Ce volume présente la particularité d'avoir été conçu, à son origine, comme un dialogue avec l'ami-écrivain Jérôme Beaujour. Mais rapidement les deux complices ont gommé du texte toutes les questions. Il nous reste par conséquent : un monologue, et... une absence !
Un monologue... qui s'adresse à quelqu'un... nous, finalement.

Comme souvent avec Duras, le style et les mots choisis pourraient s'accorder aussi bien au récit d'un événement réel qu'à une fiction (voire à un rêve ?) ... Si bien qu'on flotte ici parfois entre deux eaux, ne sachant pas toujours très bien de quoi relèvent les lignes qui défilent. Et c'est très bien ainsi ! Impression de cheminer sur la crête sinueuse qui sépare fiction et réalité, au bon vouloir de l'auteure.

Se succèdent alors des sujets variés : l'écriture, les hommes, le désir, l'amour, les maisons, la condition des femmes, l'injustice, les rencontres, et puis l'enfance -un peu-, l'alcool -beaucoup-... Ce dernier s'infiltre et sourd entre les lignes de la fin du livre, et donne l'impression d'assister en direct à un naufrage, et aux tentatives de l'auteure de ne pas sombrer. Elle parle très crûment de ce combat. Ne pas laisser la mosaïque voler en éclats...
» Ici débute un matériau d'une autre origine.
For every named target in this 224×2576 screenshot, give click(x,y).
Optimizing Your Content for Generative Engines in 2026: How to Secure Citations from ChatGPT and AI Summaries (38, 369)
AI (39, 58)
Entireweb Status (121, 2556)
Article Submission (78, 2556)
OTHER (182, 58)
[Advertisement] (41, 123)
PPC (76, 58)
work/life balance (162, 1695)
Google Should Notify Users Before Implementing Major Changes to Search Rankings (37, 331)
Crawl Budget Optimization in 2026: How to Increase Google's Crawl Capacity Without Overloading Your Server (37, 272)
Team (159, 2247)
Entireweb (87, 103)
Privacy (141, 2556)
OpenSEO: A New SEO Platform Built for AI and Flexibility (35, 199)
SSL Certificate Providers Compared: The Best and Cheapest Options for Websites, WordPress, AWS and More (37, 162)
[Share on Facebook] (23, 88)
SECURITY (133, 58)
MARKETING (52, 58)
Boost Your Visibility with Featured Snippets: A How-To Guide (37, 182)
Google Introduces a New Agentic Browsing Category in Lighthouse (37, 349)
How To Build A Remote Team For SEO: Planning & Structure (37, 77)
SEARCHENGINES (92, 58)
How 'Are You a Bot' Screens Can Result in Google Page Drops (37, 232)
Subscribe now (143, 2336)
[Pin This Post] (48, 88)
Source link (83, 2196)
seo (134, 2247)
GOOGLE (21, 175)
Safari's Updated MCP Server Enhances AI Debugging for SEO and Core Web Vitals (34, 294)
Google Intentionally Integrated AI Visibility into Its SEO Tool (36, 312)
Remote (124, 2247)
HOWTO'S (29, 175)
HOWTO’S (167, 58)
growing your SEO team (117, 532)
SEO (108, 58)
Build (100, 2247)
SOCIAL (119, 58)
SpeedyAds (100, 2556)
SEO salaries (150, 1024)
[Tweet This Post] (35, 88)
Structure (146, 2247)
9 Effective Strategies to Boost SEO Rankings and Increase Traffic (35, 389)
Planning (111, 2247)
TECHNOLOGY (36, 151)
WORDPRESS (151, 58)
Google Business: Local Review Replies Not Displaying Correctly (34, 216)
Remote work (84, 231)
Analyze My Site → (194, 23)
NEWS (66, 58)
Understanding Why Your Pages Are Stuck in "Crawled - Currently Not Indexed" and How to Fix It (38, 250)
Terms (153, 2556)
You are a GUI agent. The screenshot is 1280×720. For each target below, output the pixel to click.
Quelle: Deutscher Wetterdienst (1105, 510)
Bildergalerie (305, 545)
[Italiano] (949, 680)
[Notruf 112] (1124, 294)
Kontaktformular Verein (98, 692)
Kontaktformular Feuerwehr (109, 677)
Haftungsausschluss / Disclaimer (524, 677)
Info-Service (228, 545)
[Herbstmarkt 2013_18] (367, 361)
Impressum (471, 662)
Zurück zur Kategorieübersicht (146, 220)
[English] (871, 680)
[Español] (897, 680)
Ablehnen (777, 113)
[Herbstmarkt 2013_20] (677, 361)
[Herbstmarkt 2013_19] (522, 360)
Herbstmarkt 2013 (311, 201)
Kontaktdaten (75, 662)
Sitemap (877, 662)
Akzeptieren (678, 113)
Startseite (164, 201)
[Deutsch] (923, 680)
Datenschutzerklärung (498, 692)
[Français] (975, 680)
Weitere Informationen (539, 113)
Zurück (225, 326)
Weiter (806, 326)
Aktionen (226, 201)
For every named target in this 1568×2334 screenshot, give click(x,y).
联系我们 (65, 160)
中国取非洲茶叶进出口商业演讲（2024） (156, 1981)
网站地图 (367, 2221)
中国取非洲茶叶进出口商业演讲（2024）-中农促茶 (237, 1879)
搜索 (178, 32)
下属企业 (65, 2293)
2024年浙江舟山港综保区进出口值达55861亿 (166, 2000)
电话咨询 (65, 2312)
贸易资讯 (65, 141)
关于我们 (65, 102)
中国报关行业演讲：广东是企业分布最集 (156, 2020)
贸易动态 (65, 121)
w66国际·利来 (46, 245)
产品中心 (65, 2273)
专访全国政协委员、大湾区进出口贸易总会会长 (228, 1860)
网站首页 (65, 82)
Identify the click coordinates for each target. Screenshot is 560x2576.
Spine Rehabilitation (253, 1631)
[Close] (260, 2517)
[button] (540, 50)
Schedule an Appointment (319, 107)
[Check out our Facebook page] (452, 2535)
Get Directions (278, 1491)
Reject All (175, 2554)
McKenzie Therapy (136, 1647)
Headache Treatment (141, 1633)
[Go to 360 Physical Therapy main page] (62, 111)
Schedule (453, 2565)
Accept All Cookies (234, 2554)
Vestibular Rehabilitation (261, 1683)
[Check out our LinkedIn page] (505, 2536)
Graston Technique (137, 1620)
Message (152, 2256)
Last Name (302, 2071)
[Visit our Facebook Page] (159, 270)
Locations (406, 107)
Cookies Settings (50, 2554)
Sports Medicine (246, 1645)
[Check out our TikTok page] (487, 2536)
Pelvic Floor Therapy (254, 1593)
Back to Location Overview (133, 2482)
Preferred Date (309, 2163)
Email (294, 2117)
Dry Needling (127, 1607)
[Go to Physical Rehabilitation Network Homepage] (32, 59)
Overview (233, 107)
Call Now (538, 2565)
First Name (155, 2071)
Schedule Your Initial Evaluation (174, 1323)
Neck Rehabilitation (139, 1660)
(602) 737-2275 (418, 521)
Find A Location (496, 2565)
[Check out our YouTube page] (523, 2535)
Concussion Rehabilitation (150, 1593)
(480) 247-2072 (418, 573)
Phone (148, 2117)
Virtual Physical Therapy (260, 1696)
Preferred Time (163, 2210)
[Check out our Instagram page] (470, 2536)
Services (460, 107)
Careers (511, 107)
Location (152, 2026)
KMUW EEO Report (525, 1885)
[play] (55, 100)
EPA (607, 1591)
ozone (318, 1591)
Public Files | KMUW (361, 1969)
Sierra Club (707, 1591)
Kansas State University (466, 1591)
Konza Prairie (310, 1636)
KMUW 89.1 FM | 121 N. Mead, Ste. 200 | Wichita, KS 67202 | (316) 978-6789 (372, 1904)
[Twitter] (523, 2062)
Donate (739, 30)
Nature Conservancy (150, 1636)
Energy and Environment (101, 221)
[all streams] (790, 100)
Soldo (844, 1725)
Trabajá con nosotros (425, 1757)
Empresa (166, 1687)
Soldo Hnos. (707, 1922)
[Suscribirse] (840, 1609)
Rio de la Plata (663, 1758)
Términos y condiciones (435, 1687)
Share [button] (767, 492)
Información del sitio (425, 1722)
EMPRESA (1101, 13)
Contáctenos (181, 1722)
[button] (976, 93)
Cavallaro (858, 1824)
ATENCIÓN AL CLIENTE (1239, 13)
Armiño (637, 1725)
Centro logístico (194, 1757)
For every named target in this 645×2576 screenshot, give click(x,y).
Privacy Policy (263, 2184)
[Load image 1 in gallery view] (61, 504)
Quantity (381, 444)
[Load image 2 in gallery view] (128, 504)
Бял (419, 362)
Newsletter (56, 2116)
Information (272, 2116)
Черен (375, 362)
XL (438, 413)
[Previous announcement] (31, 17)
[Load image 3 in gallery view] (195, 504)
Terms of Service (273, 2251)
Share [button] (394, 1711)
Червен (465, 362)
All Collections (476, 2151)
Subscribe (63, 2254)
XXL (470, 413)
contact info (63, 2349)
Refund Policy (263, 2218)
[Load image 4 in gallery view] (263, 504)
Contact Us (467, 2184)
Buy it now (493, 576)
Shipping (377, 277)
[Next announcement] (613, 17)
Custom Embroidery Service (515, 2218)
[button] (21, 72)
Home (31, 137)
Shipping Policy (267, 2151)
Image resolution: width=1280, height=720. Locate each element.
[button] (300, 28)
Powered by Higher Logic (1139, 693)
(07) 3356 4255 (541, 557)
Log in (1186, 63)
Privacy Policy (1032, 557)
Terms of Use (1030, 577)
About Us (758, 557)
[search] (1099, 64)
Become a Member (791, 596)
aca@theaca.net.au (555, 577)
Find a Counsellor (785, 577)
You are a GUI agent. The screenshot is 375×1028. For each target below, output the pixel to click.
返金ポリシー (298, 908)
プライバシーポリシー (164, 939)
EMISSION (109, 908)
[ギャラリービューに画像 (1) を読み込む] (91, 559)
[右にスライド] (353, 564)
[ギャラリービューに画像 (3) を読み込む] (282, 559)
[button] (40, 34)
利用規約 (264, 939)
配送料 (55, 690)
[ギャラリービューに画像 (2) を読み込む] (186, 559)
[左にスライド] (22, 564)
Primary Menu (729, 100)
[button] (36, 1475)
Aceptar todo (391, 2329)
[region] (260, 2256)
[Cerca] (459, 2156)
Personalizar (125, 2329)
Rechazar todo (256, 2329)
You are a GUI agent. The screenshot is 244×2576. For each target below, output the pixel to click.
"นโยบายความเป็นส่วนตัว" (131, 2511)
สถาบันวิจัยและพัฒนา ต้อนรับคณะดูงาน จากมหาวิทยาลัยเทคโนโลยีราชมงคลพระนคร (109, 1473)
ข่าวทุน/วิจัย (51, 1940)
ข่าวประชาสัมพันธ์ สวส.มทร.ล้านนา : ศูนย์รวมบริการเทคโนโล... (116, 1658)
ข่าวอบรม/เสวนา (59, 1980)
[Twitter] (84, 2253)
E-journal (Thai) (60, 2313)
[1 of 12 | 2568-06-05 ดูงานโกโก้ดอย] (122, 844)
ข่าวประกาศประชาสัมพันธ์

Une lecture intéressante mais qui n'est pas parvenue à me passionner tout à fait, peut-être parce que les fragments ne dépassent pas deux ou trois pages maximum, ce qui ne laisse pas le temps d'y pénétrer entièrement ? Ou peut-être parce que l'ensemble m'a paru un peu froid, comme désabusé ? J'ai peiné à retrouver le souffle qui me porte habituellement si vivement chez Duras, de page en page et de roman en roman !
Ce texte s'adressera surtout, me semble-t-il, aux familiers de l'oeuvre de l'auteure, les références aux personnages et situations des romans étant assez présentes.
Mais si certains peuvent y trouver une introduction à Marguerite Duras, ce sera tant mieux !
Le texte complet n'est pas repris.